Dia pun menyoroti penerapan berbagai tindak pidana yang mengandung masalah ketidakadilan hukum. Seperti, kasus-kasus ujaran kebencian dalam dunia elektronik/digital. Menurutnya, kasus seperti ini jangan langsung diproses pidana, tetapi masuk dulu ke ranah keterangan ahli bahasa, ahli ITE. Setelah itu, bisa masuk ke proses pidana jika memenuhi syarat. “Dalam praktek, kasus-kasus pidana ini seringkali berbeda dengan teori dan rasionalitasnya,” ujarnya.

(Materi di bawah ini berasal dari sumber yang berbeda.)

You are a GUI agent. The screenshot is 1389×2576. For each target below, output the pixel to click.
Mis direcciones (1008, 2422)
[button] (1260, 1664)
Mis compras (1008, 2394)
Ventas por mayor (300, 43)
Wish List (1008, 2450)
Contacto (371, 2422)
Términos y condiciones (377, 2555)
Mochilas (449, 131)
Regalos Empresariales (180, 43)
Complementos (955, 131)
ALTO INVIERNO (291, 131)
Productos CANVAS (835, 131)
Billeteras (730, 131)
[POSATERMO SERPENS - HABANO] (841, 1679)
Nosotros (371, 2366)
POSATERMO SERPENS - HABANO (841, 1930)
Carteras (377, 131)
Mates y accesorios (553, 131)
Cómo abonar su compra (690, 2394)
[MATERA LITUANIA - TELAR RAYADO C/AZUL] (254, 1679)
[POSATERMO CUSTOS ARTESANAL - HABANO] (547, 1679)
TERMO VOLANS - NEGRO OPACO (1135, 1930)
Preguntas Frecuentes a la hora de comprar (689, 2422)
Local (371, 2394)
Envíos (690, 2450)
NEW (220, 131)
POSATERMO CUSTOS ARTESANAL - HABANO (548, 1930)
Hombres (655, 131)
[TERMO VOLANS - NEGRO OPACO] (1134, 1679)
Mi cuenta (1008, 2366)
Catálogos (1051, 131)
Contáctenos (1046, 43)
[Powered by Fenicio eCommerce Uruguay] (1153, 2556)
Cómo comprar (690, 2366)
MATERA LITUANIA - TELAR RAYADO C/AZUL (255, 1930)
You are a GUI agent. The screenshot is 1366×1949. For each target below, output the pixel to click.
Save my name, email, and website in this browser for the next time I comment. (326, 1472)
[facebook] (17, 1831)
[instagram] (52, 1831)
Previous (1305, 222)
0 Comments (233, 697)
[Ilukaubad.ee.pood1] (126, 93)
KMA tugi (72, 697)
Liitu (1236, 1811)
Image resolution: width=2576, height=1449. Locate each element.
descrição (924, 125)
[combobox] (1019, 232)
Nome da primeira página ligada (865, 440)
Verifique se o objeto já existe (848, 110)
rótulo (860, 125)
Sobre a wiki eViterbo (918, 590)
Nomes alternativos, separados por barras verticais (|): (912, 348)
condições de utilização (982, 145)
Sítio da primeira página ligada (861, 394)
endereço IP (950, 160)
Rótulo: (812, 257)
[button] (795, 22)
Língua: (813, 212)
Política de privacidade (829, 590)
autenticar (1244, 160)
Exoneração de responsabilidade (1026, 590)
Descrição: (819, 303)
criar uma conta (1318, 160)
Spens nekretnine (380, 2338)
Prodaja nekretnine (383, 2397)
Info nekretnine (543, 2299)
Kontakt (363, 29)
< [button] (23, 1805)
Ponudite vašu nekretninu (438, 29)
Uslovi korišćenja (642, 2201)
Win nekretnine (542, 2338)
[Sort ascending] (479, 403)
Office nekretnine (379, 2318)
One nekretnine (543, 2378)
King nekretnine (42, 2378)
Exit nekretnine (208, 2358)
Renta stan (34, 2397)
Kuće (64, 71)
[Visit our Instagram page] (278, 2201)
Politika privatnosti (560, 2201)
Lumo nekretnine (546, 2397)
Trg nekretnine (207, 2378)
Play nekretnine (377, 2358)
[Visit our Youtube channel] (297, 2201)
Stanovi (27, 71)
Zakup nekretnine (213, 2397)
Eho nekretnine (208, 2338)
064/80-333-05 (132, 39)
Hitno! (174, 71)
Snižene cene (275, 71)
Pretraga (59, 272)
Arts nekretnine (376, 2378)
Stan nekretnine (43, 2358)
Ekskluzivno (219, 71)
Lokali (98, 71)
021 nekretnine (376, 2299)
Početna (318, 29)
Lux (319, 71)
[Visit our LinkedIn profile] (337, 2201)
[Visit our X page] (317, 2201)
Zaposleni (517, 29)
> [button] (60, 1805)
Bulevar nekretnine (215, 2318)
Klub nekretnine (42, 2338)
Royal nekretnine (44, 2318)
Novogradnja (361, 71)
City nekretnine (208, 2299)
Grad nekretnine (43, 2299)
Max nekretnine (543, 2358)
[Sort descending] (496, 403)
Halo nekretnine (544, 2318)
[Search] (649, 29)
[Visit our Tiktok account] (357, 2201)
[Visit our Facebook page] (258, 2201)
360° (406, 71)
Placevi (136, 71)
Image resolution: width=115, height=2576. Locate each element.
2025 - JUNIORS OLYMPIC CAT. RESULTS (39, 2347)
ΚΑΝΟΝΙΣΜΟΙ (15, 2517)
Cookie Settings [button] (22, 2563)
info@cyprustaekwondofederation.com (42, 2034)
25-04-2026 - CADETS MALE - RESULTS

Contoh lain, kata Mahmud, seringkali dalam suatu kasus hukum menggunakan jalur pidana, padahal hal tersebut masuk ranah perdata. Misalnya, aparat penegak hukum (polisi) ikut turut serta menagih hutang, padahal ini ranah perdata dan bukan pidana. “Jadi, aparat penegak hukum kita juga harus tahu mana ruang lingkup hukum pidana atau perdata, hal ini sampai saat ini masih terjadi,” ujar Dosen yang dikenal berambut Jambul ini.   

Terkait penyederhanaan perizinan dan sistem Online Single Submission (OSS/perizinan berusaha secara online) dalam UU Cipta Kerja guna menekan pungli, menurut Mahmud dipetakan terlebih dahulu di tahapan perizinan mana yang rawan terjadinya pungli/suap? “Nah, dalam sistem OSS bisa menutup celah itu,” ujar peraih gelar Doktor dari FH USU pada 2006 ini.   

Mengenai peran jaksa dalam tindak pidana korporasi, menurutnya, kejaksaan dan kepolisian ini banyak orang cerdas. Akan tetapi, dilihat dari kelembagaan kejaksaan belum bisa disimpulkan apakah mendukung atau tidak dalam penegakan tindak pidana korporasi. Sebab, kalau melihat dari sejarahnya, polisi dan jaksa ini masuk dalam kategori Bhayangkara.